In 1864, he was given the chair of systematic surgery as Professor of Surgical Science at Edinburgh University in place of Prof James Miller In 1865 he was appointed Surgeon in Ordinary to Queen Victoria in Scotland and in 1867 was elected President of the Royal College of Surgeons of Edinburgh for 2 years. He was elected a Fellow of the Royal Society of Edinburgh in 1866 his proposer being Sir David Brewster.

Later in life, Spence's leg was amputated. He asked to dissect the limb after the operation.

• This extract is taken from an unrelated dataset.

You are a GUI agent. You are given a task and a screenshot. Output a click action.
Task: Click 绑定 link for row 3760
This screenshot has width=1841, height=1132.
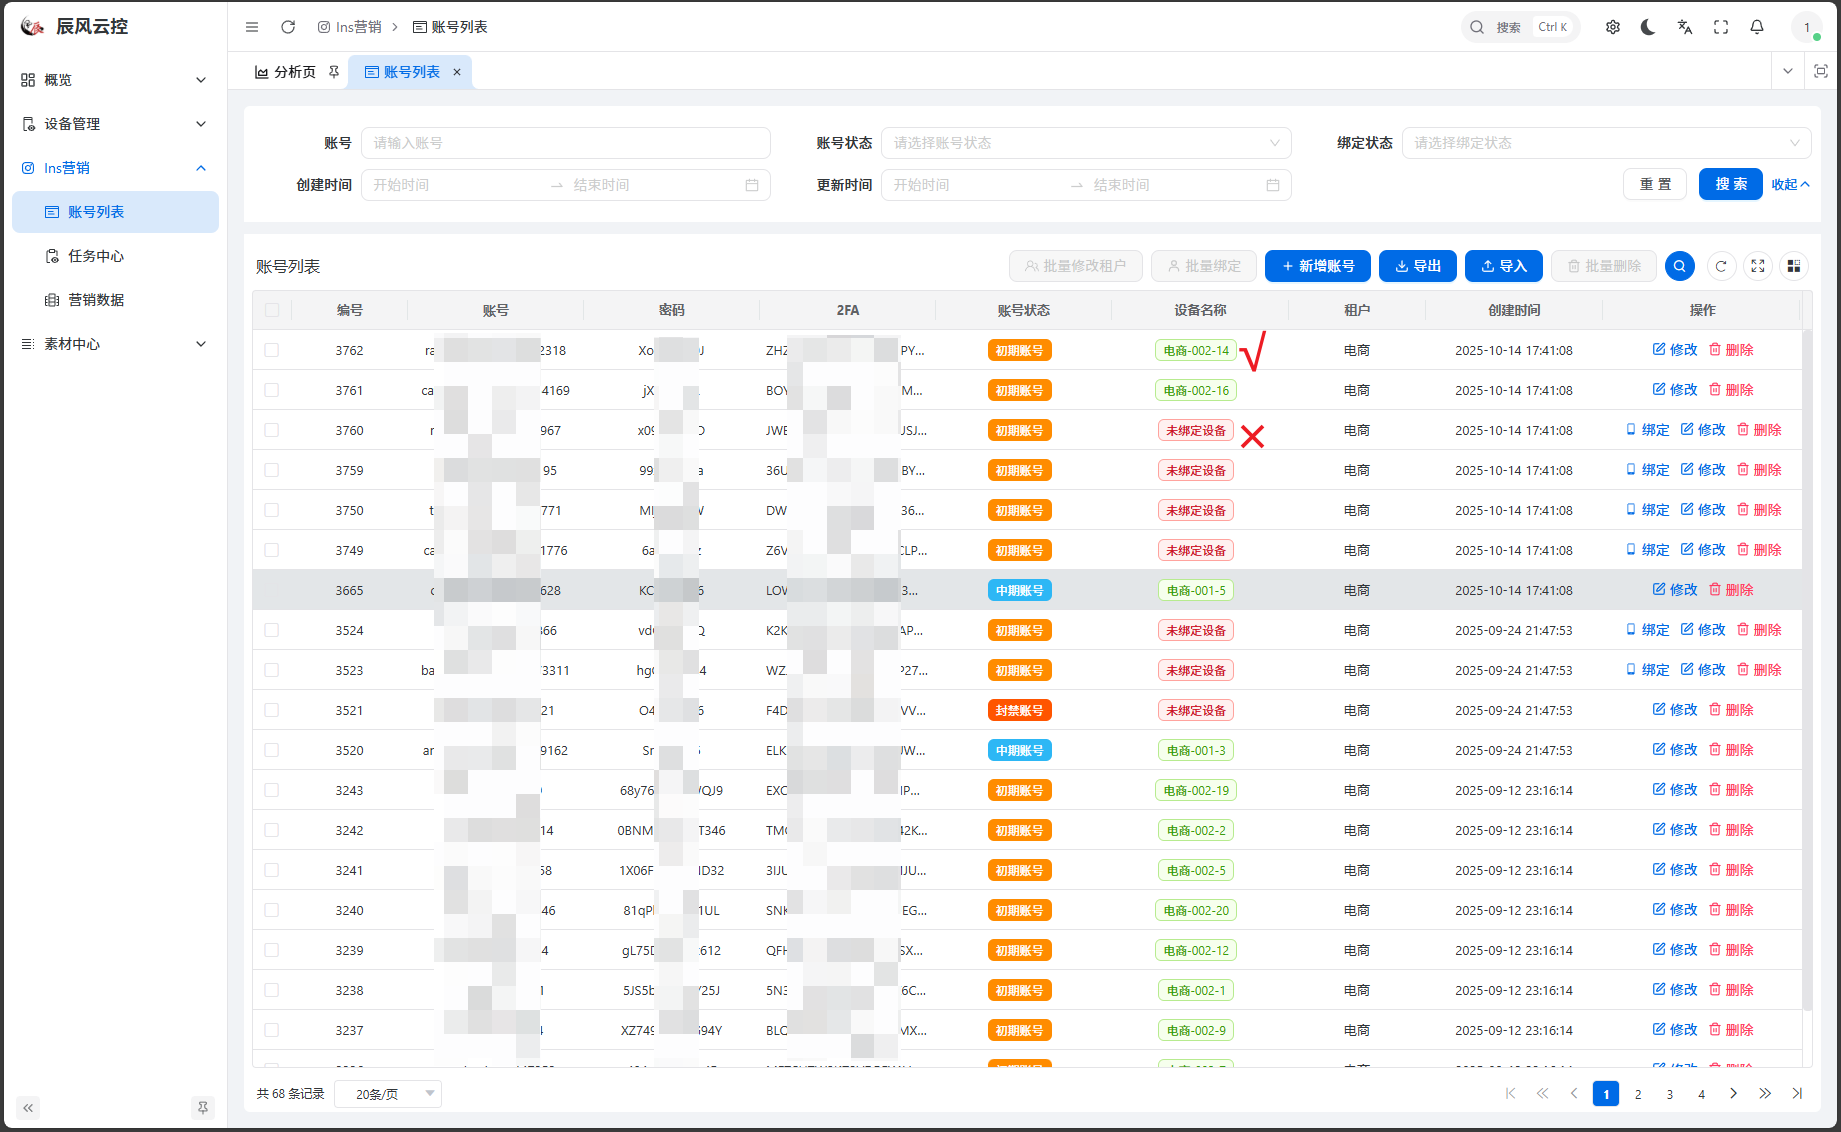(1648, 430)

He died at home, 21 Ainslie Place on the Moray Estate in western Edinburgh on 6 June 1882. He was buried in the Grange Cemetery, Edinburgh. The graves lies in the main south-west section facing onto the south path. His wife and children lie with him.

==Publications==

He published Lectures on Surgery in 1871.

==Family==

In 1847 married Margaret Fair (1825-1905), the daughter of Thomas Fair of Buenos Aires, joint founder of St John's Anglican Church in that city, with whom he had six sons and three daughters.

These included John George Spence (1854-1870), Helen Mary Spence (died an infant), Margaret Sarah Spence (d.1927), Thomas Fair Hetherington Spence, a physician (1851-1928), James Edward Kendall Spence (died at sea 1893), and Hamilton Robert Spence (d.1936).

==Scientific recognition==

The Tail of Spence, an extension of the tissue of the breast that extends into the axilla, is named after him.

==Artistic recognition==

He was photographed by Hill & Adamson around 1850.